1. How Neurofibromatosis is Defined
This disorder is known as an autosomal dominant. This means that the genes that are affected only need one copy to develop. In a family where one parent is stricken with neurofibromatosis, this gives their children a 50 percent chance of developing the disorder. Cases wherein the person develops multiple copies of the mutated gene are considered to be incredibly rare.
Depending on the individual, neurofibromatosis severity varies greatly. Some who possess the phenotype for the disorder may not experience any symptoms or setback due to a lack of expressiveness, while others are more susceptible. Roughly half of all cases are limited to one member per family, owing to mutations.
2. Forms of Neurofibromatosis
Neurofibromatosis also shows up in certain individuals as a mosaic, meaning that not every cell in their body is affected by the disorder, just some of them.

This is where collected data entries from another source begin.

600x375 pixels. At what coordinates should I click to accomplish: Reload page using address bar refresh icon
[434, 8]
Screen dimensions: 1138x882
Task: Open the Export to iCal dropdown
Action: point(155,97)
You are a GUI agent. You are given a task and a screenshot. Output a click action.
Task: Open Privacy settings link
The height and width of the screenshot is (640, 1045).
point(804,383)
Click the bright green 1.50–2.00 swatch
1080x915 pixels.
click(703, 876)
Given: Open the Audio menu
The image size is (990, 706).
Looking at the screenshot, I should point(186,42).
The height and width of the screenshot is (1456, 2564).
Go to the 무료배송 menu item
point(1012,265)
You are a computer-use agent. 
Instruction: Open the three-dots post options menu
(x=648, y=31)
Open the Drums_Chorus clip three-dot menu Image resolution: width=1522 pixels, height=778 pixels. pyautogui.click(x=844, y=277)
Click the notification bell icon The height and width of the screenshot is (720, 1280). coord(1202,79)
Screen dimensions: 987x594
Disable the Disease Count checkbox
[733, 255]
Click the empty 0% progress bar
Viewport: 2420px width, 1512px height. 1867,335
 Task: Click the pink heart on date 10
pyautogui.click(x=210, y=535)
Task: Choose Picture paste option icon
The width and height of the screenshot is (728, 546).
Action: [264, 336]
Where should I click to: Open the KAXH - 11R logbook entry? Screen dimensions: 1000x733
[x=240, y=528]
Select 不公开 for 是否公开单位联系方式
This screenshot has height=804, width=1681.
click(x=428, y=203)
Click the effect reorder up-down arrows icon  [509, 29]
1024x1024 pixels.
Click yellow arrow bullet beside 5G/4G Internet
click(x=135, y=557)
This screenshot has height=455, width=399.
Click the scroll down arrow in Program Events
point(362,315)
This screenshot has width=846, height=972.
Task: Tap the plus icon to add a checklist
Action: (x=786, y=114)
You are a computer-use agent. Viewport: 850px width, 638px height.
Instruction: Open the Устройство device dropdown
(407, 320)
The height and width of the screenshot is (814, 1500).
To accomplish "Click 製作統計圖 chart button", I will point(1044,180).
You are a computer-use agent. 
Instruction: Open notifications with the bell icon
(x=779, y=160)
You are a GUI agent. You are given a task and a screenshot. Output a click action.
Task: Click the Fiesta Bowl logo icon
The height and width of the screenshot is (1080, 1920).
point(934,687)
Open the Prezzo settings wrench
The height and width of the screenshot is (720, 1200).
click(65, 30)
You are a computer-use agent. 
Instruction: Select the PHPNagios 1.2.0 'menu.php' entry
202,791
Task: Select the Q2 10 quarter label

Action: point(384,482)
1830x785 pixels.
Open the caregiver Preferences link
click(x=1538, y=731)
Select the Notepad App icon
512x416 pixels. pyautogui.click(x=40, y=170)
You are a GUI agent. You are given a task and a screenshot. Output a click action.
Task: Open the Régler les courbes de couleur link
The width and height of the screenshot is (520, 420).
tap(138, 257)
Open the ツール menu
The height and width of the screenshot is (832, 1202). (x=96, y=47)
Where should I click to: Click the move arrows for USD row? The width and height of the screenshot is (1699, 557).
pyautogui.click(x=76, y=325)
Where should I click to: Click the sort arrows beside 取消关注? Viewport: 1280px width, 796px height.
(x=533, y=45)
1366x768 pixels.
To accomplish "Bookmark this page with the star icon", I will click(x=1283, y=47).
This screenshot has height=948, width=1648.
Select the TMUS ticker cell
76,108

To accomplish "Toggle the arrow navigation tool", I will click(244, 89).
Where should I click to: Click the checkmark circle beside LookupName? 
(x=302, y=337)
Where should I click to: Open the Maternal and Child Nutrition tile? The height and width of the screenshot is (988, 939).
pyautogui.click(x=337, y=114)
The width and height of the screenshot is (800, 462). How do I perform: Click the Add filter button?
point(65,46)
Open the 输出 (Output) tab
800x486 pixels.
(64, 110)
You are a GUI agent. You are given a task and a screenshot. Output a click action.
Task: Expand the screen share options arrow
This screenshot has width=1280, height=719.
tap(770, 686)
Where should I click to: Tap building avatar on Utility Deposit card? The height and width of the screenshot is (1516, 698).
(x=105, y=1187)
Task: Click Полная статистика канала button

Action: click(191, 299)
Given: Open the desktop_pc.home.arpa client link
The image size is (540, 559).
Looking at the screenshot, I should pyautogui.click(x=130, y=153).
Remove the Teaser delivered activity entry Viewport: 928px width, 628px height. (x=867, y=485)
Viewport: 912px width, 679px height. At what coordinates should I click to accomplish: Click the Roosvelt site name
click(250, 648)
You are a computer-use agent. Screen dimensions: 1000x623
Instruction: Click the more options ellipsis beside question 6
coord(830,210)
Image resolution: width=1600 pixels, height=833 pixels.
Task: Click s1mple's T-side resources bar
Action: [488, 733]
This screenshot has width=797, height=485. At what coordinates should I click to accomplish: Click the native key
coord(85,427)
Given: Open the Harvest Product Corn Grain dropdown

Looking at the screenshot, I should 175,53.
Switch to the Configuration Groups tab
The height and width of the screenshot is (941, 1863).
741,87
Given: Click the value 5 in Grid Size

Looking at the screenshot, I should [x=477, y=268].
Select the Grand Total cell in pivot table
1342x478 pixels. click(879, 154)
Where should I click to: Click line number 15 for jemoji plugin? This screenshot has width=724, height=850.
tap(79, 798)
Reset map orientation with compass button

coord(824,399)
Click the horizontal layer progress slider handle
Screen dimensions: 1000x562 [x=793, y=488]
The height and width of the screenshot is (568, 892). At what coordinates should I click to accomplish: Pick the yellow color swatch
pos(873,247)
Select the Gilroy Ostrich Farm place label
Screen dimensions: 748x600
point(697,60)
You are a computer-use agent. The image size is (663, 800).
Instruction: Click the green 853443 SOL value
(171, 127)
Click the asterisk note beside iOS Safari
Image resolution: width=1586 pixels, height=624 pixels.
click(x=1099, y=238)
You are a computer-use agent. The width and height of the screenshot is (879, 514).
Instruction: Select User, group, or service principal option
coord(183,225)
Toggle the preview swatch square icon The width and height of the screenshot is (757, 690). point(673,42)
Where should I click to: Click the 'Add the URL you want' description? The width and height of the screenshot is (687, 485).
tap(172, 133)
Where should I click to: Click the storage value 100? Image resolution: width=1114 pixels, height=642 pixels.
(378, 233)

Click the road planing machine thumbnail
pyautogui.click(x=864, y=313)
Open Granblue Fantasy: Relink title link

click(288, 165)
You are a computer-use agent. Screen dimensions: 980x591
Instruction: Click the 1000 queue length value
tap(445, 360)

There are three different types of neurofibromatosis: Type 1, Type 2, and schwannomatosis.
Type 1: This form of neurofibromatosis leads to the nerve tissue growing tumors that are often benign, but can cause damages with a person’s other tissues and lead to nerve compression.
Type 2: Tumors grow inside of the cranial nerve and the vestibulocochlear nerve. This typically leads to hearing loss for the patient.
Schwannomatosis: Schwannomas, which are tumors of the cranial nerve, will also develop on the peripheral and spinal nerve.
3. Symptoms
The majority of neurofibromatosis patients do not experience severe symptoms, only mild. Its onset can normally be detected during the childhood years or early adulthood. The tumors often start out as benign, but can become malignant.
4. Effects
The effects of neurofibromatosis are numerous. A person may experience loss of hearing, learning disability, and cardiovascular complications with their heart and blood vessels. The pain can become so severe that the person is permanently disabled. Nerve compression caused by neurofibromatosis can cause crippling pain and permanent loss of vision.
5. Treatment
There are treatments available for the disorder, which are aimed towards stimulating healthy growth and putting a stop to issues before they have a chance to become more serious. If larger tumors begin to grow and press down on vital organs, the person may need surgery in order to experience true relief. Other courses of treatment include physical therapy, medications to dull the pain and radiosurgery.